Die Versicherung ARAG weist darauf hin, dass Kundinnen und Kunden bei einer Ankündigung der Preiserhöhung das Recht haben, den Vertrag zu kündigen. Sie rät jedoch von einer übereilten Entscheidung ab, denn günstigere Verträge seien im Moment kaum zu bekommen. Eher das Gegenteil sei der Fall.
Was sollten diejenigen tun, die nun ihre Gas-Abschlagszahlungen kaum noch oder nicht mehr leisten können?
Der Rat von ARAG: Auf jeden Fall umgehend Kontakt mit dem Gasversorger aufnehmen, um "gemeinsam eine realistische Abschlagszahlung zu definieren". Ratenzahlungen seien dann denkbar.

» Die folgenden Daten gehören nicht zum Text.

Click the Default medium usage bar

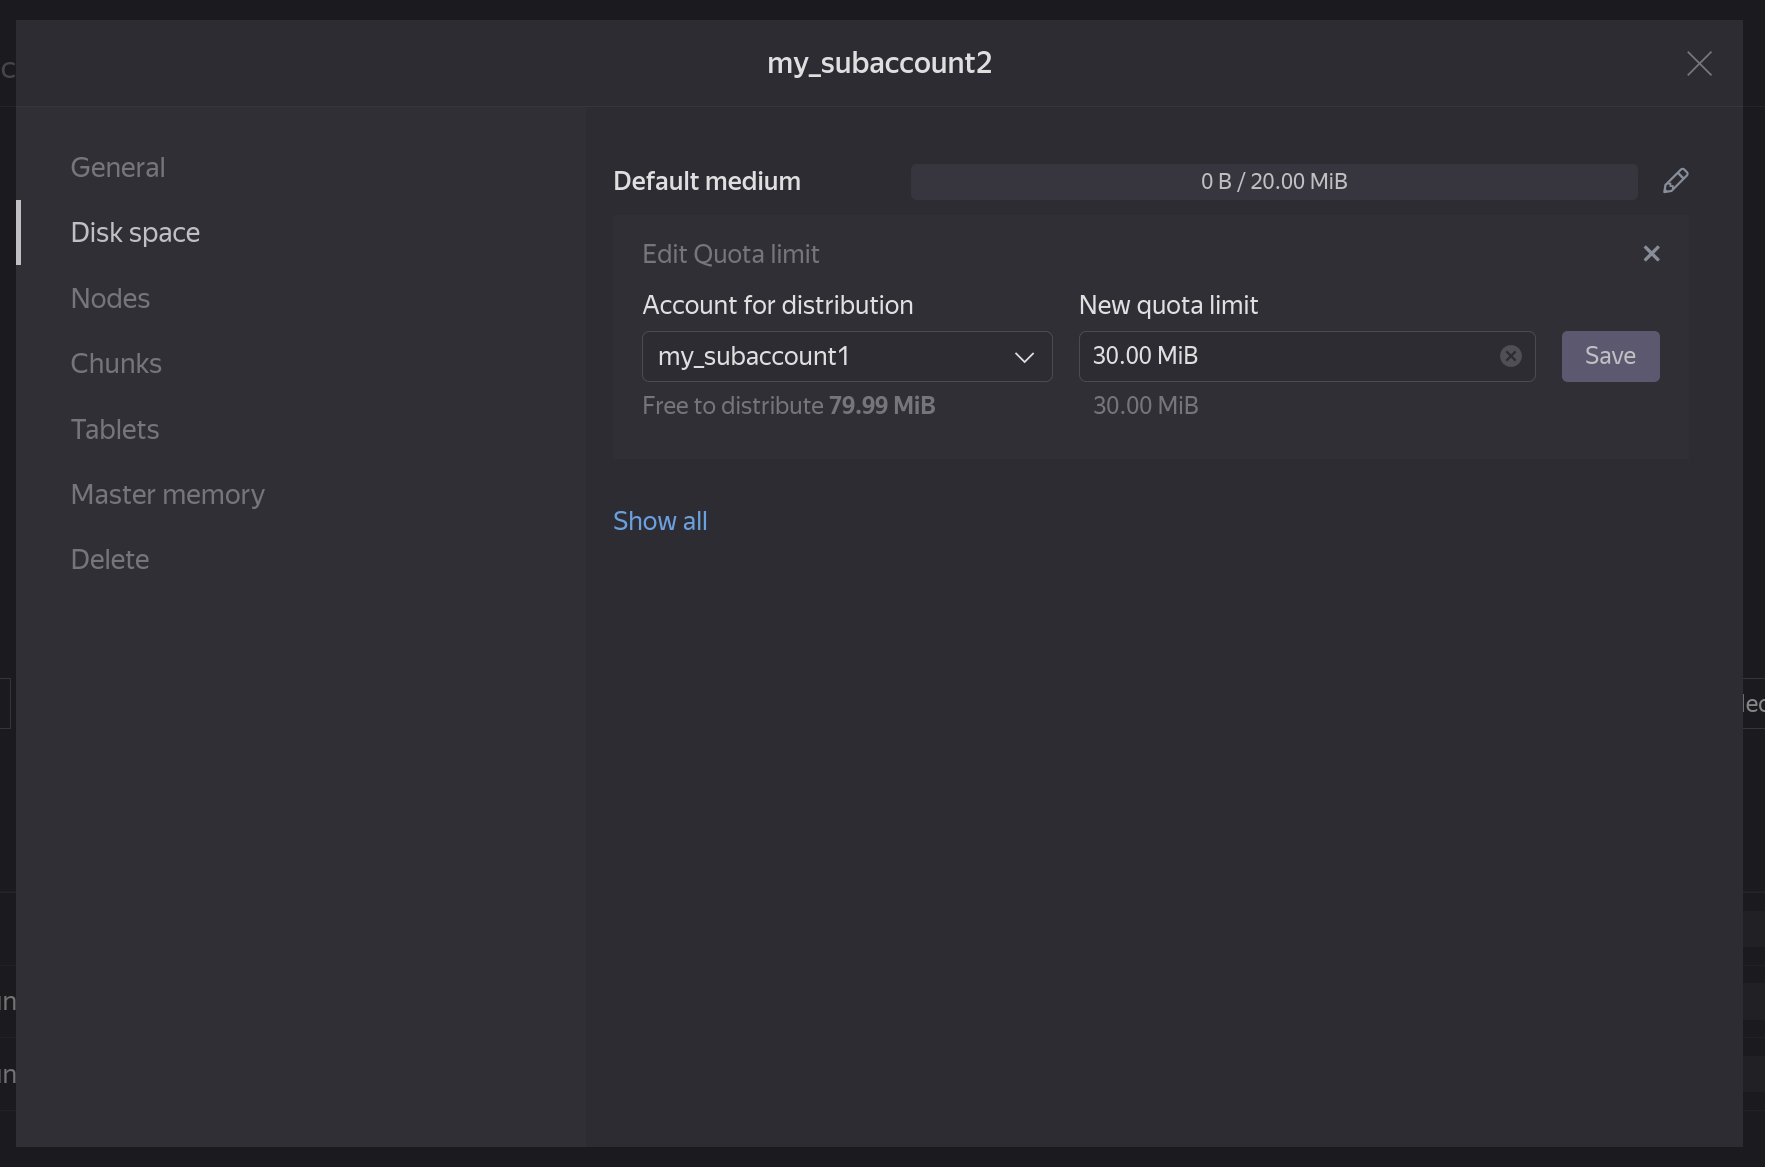[1273, 181]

Verbraucherberaterin Iris Graus empfiehlt, rechtzeitig zur Schuldnerberatung zu gehen. Außerdem sollten Kundinnen und Kunden prüfen, ob die Preiserhöhung des Gasversorgers rechtmäßig ist und wo im Haushalt Gas gespart werden kann. Bei seriösen Versorgern gebe es die Möglichkeit, den Zählerstand monatlich abzulesen. Damit lasse sich die Abschlagszahlung anhand der aktuellen Verbrauchswerte neu berechnen und damit unter Umständen senken.

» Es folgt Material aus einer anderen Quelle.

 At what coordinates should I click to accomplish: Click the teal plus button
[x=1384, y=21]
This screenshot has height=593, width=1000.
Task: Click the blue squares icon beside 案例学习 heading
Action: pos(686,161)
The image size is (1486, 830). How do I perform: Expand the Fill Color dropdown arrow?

Was kann passieren, wenn jemand seinen Abschlag nicht mehr zahlen kann?
Strom werde in der Regel bei einem Zahlungsrückstand ab 100 Euro abgestellt, sagt die Würzburger Verbraucherberaterin. Beim Gas würden Versorgungsunternehmen schon bei geringeren Beträgen die Lieferung unterbrechen. Ihr Hinweis: Bezieht man Strom und Gas vom selben Versorger, können die Rückstände zusammengerechnet werden, um auf günstigere Beträge zu kommen.
Wollen Gaslieferanten bei Zahlungsrückstand den Hahn zudrehen, müssten sie das der Kundin oder dem Kunden vier Wochen vorher ankündigen, sagt Graus. Das sei oft mit einer Mahnung gekoppelt. Kommt es dann tatsächlich zur Sperrung der Gasversorgung, müsse das drei Werktage vorher extra mitgeteilt werden.

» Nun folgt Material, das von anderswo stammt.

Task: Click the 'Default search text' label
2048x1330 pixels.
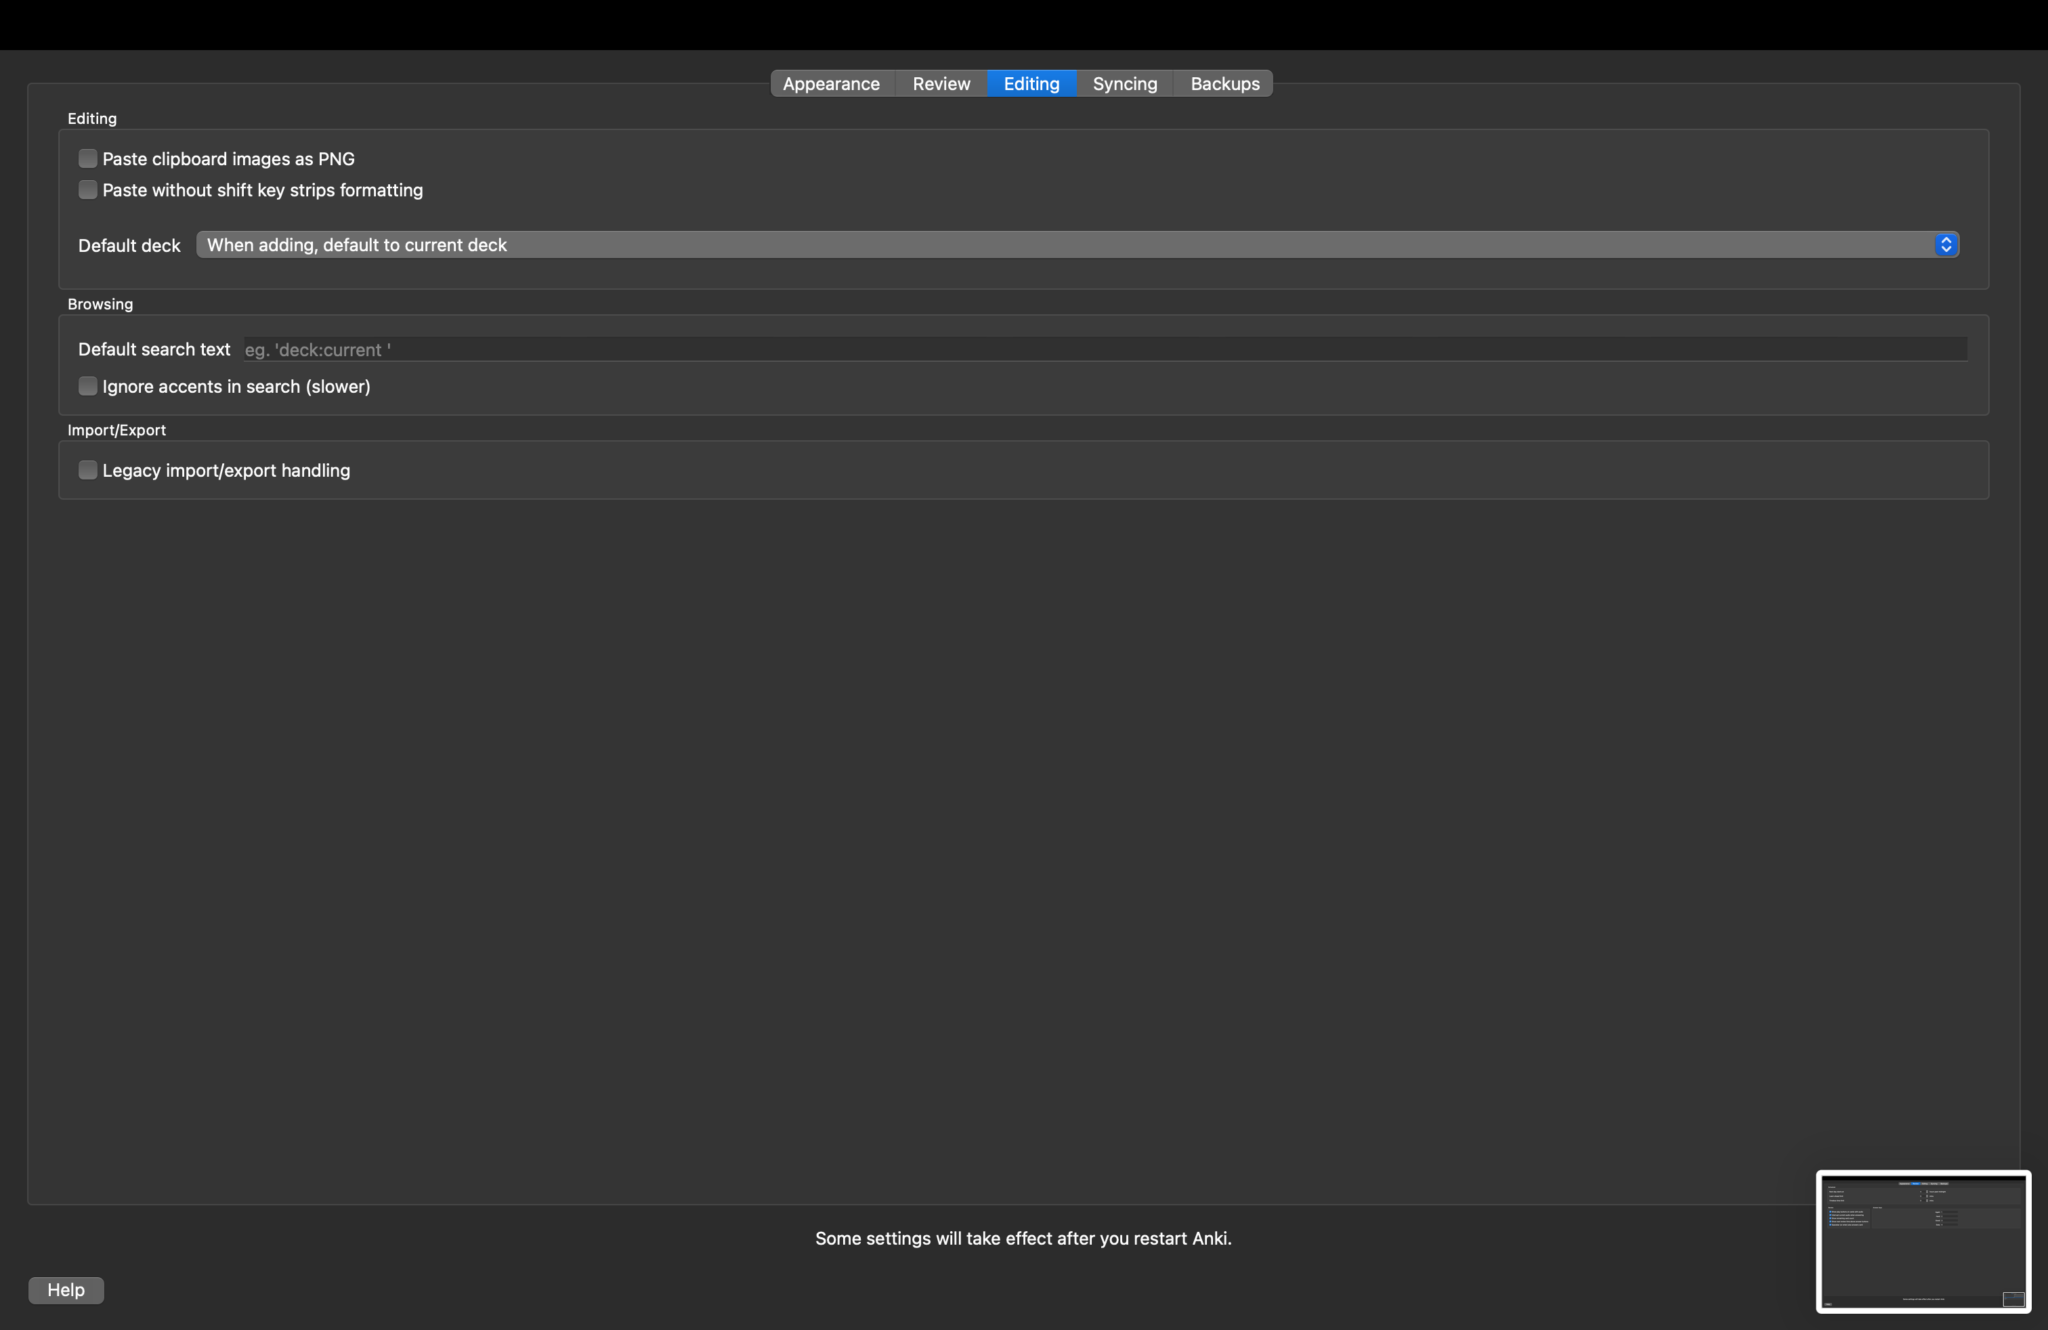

Schutzbedürftige wie Kleinkinder oder Pflegebedürftige haben einen besonderen Rang. Droht ohne Gas eine kalte Wohnung, sollten Kundinnen und Kunden das Versorgungsunternehmen in einem Widerspruch auf die besondere Lage aufmerksam machen. Graus rät, in solchen Fällen eine Schuldnerberatung oder einen Rechtsanwalt hinzuziehen.
Wenn man doch einen günstigeren Gasversorger findet: Was ist beim Wechsel zu beachten?
Will man den Anbieter wechseln, muss auf jeden Fall der Vertrag mit dem bisherigen Versorger gekündigt werden, um einen neuen abschließen zu können, erklärt Graus. Wenn das nicht nahtlos geschieht, bleibe die Wohnung nicht automatisch kalt: Dann erhalte man übergangsweise Gas aus der sogenannten Grundversorgung, sagt die Beraterin.
Auf die Grundversorgung hat man laut Bundesnetzagentur einen gesetzlichen Anspruch. Grundversorger ist jener Gaslieferant, der in einem bestimmten Netzgebiet die meiste Kundschaft hat.
Wie berechnet sich die Abschlagszahlung beim Gas?
Die monatliche Abschlagszahlung ist nichts anderes als eine Schätzung. Sie ergibt sich aus dem vermuteten Gasverbrauch plus dem pauschalen Grundpreis. Wie das Vergleichsportal Check 24 erläutert, gibt es einmal pro Jahr vom Gasversorger eine Abrechnung, in der die gezahlten Abschläge mit dem tatsächlichen Verbrauch verrechnet werden. Je nachdem bekommen Kundinnen und Kunden dann Geld zurück. Wegen der stark gestiegenen Gaspreise muss derzeit aber eher mit Nachzahlungen gerechnet werden.